MLC円山レディースクリニック

診療内容子宮下垂、子宮脱、尿もれ

子宮下垂、子宮脱、尿もれ

  1. 子宮脱とは

    子宮を支えている骨盤内の筋肉や靭帯が緩むことにより、子宮がもともとある位置より下がってしまう状態です。膀胱、子宮、直腸は、骨盤を左右前後に走っているハンモック状の靭帯によって支えられています。この靭帯が、切れたり伸びたりすることによって、子宮や膀胱、直腸などが膣を経由して体外に出てきてしまうのです。

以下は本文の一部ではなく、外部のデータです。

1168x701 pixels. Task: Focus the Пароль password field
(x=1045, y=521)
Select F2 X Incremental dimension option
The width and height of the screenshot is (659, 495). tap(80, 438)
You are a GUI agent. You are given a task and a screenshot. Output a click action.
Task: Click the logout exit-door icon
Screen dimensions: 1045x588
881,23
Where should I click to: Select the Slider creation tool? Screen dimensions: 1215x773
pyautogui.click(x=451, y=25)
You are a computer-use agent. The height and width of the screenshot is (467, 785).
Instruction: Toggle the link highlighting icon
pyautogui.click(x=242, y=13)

    一番多い発症原因は、出産時のダメージと更年期です。子宮を支える靭帯に無理が加わってしまい、靭帯への小さなダメージや断裂が発生してしまいます。また、更年期になって女性ホルモンの分泌が低下すると、子宮周囲の組織が徐々に弱ってしまい、この結果として子宮が脱出してしまうのです。出産以外にも

    1. 出産後早いうちから力仕事をする
    2. 立ち仕事や重い物を持ち上げる仕事をしている
    3. 肥満
    4. 便秘
    5. 喘息

    などが原因としてあげられます。

    子宮脱では、子宮が下りてきて圧迫するため、排尿困難、夜間の頻尿、尿意の切迫感、尿もれなどがおこります。かなりな病状の進行時には尿閉が加速し、腎臓に負担が出ることもあります。起床直後の症状は軽く、夜になるにつれて症状が悪化していくことも特徴の一つです。このほか直腸を圧迫することで便意が1日に何度も生じるようになったり、排便が困難になったりすることもあります。

    子宮脱の治療方法は、どれだけ子宮が下がってきているのかによって変わってきます。子宮脱があったとしても膣から外に飛び出ておらず、症状も特にないのであれば治療を行うことはありません。

    根本的な治療は手術になります。手術自体はお腹を開けて行う手術ではなく、膣からアプローチする経膣式の手術や腹腔鏡を用いた手術があります。また子宮脱による尿もれに対しては、効果的な手術を同時に行うことが多いです。

  2. 尿もれとは

    女性の尿もれに関する悩みは非常に多いようですが、受診は気が進まなかったり、どこに受診をしてよいのか悩むようです。報告によれば、40代以上の女性の3人に1人は尿もれの経験があるともいわれております。

    女性の尿もれには、骨盤の筋肉のゆるみが原因の腹圧性尿失禁と、脳と膀胱の連携がうまくいかない切迫性尿失禁があります。両方合併している場合もあります。

    腹圧性尿失禁の場合、せき、くしゃみ、重いものを持ったとき、小走りなど、おなかに力が入ったときに尿がもれます。膀胱や子宮を下から支えている筋肉が緩むことが原因で、頑固な便秘や重いものを持つ仕事、介護、出産などで筋肉がダメージを受けたことが主な原因です。また、更年期になり女性ホルモンが不足することで筋肉が萎縮し緩みやすくなることもあります。骨盤底筋が緩むと、膀胱が定位置から移動し子宮も一緒に下がって、尿道が開きやすくなります。子宮または膀胱が触れるように感じることが多いようです。

    腹圧性尿失禁の治療は、軽いうちは緩んでしまった筋肉を鍛える骨盤底筋体操で改善が期待できますが、すすんだ状態だと子宮や直腸も一緒に下がるので、手術が有効となります。尿道括約筋を支えるテープを入れる手術で改善する可能性が高い状態です。

    切迫性尿失禁の主な原因は、加齢による過活動膀胱といわれています。膀胱に尿が溜まると尿意が脳に伝わり、脳からの指令で排尿しますが、過活動膀胱の場合、膀胱が自然と収縮し尿漏れが起こるといわれています。過活動膀胱の治療には、膀胱の収縮を抑えたり、膀胱の筋肉を緩める薬が有効です。

    女性の尿もれの症状はゆっくりと進行するので、少し尿もれが気になると思ったら、腹圧性なのか切迫性なのか専門医を受診して診断をうけ、早めの対策が有効なようです。